The topics included:
The meaning and practice of spirituality in Christian life
Fr. Chris spoke about the meaning of spirituality in the life of religious and priests, and examined various misconceptions about spirituality. He reflected on the characteristics of contemporary spirituality, which he said “should be non- dualistic, post-patriarchal, holistic and ecological.” He also spoke about the interconnected relationship of prayer and practice “as shown to us in the two-fold commandment of Jesus to love God and neighbor.” Closing, he looked at the diverse types of spirituality found within the Christian tradition.
Contemplative living, stressed Sr. LaBonté, is the call to live reflectively both in and with Christ. To be contemplative is to be grounded in Christ, to listen to and imitate Christ. She noted that Jesus lived a contemplative life that flowed into action. She gave the examples of Sr. Teresa of Avila and St. John of the Cross as people who had lived contemplatively.
Religious and priestly life lived in a prophetic way in our society today
Fr. Innocent Mabheka, SCJ, spoke of what it is to be a “prophet” today. He reflected on materialism and individualism, noting that materialism happens when a person is possessed by the material world. Individualism often goes hand in hand with this, as the more consumed a person becomes with material goods the less he or she is concerned with the common good of all.
He also explored issues of rationalism and sexism. Fr. Innocent suggested that morals often get set aside when much in society is rationalized. “How,” he asked, “can we be prophetic, in a practical way, in light of this?”
Vocation ministry in the South African context
Fr. Adam Maslowski, SCJ, vocation director since 2007, reflected on vocation ministry in South Africa. The SCJs and other religious communities are focusing their efforts primarily in the Kwazulu-Natal Province, where the SCJs’ formation program is based. Together, religious communities have developed collaborative vocation materials including a brochure, poster and CD. Fr. Adam shared clips from the CD, which were well-received.
Jesus Christ: the perfect model for religious and priests today
The two youngest members of the province gave the final presentations. Fr. Ntsikelelo Bambatha, SCJ, spoke about the challenges of being a priest today. Just as Jesus, priests today are called to “move out of our comfort zones and minster to people,” he said. “We are also called to be ‘living Scriptures.’” This can only be done, he added, by “living intimately with God.”

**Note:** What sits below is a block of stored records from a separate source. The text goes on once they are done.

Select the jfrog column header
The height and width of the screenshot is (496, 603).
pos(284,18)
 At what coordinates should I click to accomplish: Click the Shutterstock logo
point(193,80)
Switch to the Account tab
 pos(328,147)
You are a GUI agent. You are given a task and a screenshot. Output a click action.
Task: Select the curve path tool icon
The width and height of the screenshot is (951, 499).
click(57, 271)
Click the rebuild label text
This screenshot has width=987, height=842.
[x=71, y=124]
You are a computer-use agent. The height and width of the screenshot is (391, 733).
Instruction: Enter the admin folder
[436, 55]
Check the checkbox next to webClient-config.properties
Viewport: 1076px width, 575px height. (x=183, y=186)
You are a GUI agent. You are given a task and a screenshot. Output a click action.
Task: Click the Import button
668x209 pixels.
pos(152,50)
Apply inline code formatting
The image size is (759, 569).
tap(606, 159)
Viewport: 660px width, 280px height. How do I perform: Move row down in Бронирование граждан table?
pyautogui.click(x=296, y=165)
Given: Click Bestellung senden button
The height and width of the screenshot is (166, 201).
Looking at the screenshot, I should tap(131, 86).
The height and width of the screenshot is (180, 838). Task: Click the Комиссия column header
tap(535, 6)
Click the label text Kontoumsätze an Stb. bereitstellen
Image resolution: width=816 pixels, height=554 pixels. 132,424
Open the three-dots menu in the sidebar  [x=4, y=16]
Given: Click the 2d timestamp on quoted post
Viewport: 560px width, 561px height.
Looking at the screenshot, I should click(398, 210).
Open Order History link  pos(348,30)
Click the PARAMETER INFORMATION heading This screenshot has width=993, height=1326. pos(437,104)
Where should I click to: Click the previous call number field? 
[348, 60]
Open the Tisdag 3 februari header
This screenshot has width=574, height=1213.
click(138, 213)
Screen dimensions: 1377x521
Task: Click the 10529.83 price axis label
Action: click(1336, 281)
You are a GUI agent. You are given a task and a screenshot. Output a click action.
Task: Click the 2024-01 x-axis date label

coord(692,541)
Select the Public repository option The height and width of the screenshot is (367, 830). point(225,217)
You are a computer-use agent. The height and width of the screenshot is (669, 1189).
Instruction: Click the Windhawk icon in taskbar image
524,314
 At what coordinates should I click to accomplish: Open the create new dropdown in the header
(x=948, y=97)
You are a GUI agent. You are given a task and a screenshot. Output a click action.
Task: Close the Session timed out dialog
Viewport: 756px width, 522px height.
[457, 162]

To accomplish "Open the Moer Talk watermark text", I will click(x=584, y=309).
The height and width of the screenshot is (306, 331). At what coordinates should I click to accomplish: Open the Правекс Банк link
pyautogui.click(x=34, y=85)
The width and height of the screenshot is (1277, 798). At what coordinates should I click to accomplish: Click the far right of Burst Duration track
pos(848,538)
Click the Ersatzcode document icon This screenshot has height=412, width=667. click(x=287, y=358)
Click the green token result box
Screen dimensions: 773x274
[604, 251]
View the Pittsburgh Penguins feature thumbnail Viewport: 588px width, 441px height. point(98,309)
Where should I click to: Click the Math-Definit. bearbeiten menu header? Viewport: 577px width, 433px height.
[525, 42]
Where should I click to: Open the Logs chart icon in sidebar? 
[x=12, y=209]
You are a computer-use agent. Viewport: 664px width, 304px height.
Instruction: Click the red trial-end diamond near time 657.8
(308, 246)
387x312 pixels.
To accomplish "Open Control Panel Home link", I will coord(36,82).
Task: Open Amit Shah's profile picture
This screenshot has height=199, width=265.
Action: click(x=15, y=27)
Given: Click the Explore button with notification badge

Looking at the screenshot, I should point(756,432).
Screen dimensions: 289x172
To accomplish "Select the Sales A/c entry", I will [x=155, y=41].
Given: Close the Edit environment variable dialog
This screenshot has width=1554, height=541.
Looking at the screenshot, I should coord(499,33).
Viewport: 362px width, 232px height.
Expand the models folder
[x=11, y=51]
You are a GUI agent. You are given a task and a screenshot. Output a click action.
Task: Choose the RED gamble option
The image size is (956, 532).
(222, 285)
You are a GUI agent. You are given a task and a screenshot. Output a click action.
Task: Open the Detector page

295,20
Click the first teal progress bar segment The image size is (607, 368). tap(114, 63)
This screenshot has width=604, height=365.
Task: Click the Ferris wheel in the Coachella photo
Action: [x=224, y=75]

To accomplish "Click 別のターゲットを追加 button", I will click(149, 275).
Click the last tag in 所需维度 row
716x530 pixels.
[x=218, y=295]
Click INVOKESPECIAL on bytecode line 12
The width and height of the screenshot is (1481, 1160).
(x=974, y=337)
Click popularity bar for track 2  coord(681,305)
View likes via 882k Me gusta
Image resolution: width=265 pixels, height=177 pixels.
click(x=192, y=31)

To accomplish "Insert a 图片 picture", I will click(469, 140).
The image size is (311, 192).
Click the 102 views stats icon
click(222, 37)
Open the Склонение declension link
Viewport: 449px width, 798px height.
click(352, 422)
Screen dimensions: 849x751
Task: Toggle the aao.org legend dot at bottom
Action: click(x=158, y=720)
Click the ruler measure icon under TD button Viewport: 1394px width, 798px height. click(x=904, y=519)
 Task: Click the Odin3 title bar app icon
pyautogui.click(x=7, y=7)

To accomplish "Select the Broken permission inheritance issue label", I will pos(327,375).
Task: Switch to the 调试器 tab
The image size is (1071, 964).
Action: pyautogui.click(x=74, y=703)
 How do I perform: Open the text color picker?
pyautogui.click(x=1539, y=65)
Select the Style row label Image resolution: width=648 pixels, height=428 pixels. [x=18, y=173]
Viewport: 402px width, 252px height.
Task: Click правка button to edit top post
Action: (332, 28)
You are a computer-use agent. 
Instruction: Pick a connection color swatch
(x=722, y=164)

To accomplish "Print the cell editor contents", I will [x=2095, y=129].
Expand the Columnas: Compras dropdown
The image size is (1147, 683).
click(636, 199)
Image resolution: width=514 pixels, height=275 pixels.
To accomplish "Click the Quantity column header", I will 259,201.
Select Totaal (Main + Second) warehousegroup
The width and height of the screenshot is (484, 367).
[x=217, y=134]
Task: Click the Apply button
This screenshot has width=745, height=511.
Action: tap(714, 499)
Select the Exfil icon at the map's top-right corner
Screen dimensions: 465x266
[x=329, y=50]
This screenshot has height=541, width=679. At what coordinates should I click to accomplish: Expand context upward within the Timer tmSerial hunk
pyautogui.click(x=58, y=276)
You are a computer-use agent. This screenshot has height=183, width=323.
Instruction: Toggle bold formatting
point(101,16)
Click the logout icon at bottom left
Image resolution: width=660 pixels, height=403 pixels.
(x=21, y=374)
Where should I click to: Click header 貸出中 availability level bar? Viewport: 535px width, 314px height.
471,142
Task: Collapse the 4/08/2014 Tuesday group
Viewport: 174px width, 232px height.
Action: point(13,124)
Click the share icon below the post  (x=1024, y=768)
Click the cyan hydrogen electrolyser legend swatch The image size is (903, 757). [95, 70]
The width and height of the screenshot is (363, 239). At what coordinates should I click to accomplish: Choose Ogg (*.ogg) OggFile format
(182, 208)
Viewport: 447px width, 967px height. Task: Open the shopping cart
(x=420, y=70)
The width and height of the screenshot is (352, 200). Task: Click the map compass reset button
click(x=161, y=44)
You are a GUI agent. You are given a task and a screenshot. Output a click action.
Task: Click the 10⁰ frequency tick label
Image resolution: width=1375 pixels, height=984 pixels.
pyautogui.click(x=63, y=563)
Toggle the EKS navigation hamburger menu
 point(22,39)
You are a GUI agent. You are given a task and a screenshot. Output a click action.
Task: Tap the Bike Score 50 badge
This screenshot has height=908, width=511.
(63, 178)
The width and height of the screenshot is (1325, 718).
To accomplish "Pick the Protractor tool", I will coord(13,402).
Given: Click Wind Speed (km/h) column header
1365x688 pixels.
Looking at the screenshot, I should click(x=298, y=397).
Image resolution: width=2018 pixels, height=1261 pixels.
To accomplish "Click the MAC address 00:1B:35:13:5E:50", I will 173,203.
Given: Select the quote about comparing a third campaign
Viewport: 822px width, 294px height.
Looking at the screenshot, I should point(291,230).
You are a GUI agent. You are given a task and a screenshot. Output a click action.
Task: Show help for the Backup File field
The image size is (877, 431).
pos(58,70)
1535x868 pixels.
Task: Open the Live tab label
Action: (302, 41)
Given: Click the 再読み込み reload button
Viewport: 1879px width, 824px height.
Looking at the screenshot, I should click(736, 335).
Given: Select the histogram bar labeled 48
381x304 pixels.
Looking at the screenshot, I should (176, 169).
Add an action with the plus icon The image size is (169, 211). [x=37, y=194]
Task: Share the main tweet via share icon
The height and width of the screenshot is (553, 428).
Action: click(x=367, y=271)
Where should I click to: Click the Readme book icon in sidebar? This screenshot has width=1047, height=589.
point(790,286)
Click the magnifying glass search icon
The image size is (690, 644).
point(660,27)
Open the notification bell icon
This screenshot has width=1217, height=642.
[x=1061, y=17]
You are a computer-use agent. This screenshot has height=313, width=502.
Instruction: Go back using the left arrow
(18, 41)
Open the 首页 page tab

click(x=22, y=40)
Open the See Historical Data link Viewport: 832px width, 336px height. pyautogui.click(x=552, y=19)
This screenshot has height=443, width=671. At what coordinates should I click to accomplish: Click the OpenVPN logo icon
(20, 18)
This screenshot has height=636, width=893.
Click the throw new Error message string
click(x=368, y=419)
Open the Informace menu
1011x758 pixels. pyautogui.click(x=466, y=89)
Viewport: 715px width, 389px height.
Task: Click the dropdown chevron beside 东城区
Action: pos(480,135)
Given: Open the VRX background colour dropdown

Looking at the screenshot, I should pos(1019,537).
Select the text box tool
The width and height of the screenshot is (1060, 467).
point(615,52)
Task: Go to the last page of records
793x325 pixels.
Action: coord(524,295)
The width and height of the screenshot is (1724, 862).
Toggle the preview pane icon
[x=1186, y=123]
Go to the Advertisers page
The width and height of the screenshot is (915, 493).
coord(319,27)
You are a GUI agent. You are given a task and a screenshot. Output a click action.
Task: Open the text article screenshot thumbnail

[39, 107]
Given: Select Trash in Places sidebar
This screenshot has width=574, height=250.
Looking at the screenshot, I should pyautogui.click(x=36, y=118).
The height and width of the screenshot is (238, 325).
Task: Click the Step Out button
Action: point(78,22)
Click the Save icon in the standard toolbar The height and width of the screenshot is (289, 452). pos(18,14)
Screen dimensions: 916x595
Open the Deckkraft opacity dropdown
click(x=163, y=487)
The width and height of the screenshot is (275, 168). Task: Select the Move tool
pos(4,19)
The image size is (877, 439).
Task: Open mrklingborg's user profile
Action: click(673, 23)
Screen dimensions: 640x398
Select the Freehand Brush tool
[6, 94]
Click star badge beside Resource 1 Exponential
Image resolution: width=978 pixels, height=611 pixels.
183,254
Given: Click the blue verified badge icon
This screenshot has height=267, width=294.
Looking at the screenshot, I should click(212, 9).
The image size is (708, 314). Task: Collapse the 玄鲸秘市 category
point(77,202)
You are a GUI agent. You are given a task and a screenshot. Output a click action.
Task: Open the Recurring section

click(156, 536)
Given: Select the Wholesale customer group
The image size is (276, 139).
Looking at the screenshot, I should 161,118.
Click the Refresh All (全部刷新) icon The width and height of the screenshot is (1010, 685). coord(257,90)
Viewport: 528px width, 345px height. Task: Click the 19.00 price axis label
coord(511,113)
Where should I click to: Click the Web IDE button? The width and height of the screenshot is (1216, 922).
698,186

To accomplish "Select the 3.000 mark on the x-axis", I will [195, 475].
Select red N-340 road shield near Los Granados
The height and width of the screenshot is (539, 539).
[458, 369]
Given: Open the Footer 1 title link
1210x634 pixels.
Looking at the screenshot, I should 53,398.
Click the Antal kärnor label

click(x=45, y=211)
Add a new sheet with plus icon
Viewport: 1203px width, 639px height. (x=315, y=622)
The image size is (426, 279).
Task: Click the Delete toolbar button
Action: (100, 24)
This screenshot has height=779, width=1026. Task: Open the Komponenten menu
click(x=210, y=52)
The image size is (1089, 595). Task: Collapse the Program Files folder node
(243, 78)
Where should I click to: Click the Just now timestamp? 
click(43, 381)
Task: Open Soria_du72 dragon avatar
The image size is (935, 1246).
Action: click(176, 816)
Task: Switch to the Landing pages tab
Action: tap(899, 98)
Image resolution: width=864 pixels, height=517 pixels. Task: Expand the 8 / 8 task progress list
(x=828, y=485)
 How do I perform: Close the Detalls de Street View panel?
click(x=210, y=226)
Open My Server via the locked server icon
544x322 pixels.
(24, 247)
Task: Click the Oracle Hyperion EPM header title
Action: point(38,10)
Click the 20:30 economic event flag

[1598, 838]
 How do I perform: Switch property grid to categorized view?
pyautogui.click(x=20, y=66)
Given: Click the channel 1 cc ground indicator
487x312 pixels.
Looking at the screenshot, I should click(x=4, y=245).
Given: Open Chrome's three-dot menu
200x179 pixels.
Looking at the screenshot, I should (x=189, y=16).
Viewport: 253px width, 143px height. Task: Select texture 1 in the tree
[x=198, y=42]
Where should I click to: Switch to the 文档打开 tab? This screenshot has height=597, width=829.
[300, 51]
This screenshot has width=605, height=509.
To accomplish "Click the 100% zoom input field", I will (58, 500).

Priests, he concluded, are called to “be the manifestation of God’s love in society and their parishes.”
Ubuntu: respect for humanity and especially the elderly
Fr. Joshua Mpiti, SCJ, spoke of the concept of “Ubuntu,” which is an African word that speaks of the “very essence of the human being.” He gave examples of how that is developed by being generous, friendly, concerned about others, affirming of others and compassionate. It is a way of being accountable to society as a member of that society.
“Umuntu ngumuntu ngabantu,” is the African saying, meaning, “a person is a person through other persons.”
A new tradition
Approximately 30 people took part in the seminar. Diocesan priests and religious sisters joined SCJs from the Aliwal and De Aar Dioceses. Lay people will be encouraged to take part in future gatherings.
Bishop Michael Wuestenberg of Aliwal opened and closed the gathering, and served as the main celebrant of the day’s Eucharistic celebration.
“It’s the start of what we hope to be regular tradition for our province and the two dioceses,” said Fr. Peter.
The United States is one of the two “mother provinces” of the South African Province, the other being Germany. Many of the SCJs serving in South Africa are alumni of Sacred Heart School of Theology’s ESL program. Several American SCJs have also served in the country, including Fr. John Strittmatter, who has spent most of his years of ordained ministry there, and Bishop Joseph Potocnak, retired bishop of De Aar. Also, several Americans have taught at St. Joseph’s Theological Institute, the school of theology where students in the SCJs’ pan-African formation program in Pietermaritzburg do their theological studies.